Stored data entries
----

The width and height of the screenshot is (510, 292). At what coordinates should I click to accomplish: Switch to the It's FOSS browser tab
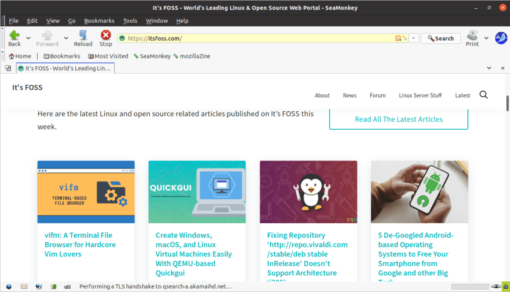(65, 68)
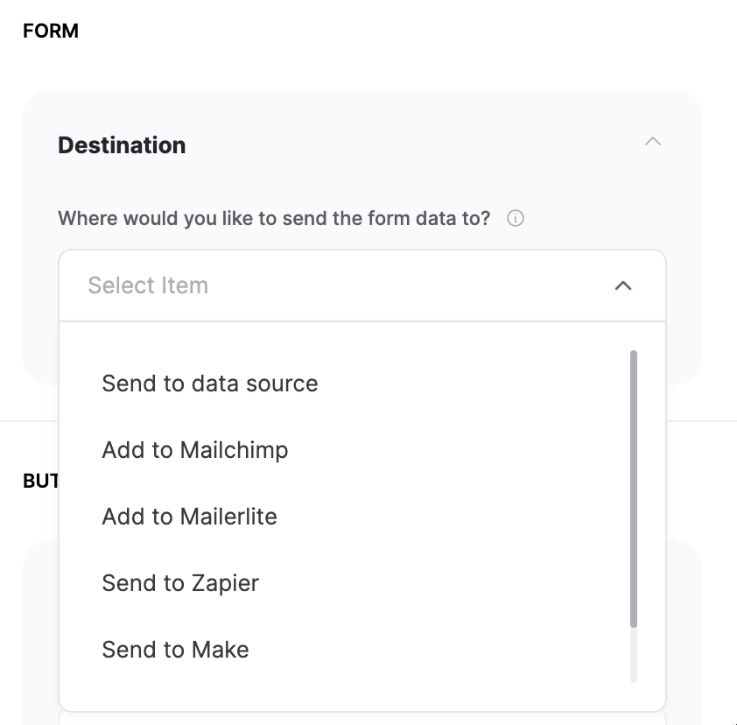Click the Destination heading text
Image resolution: width=737 pixels, height=725 pixels.
pos(122,145)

----

A word-for-word copy of the entries is needed, with no pictures in it.

The width and height of the screenshot is (510, 292). At what coordinates should I click to accomplish: Switch to the It's FOSS browser tab
(65, 68)
Click the Destination heading text
Image resolution: width=737 pixels, height=725 pixels.
pos(122,145)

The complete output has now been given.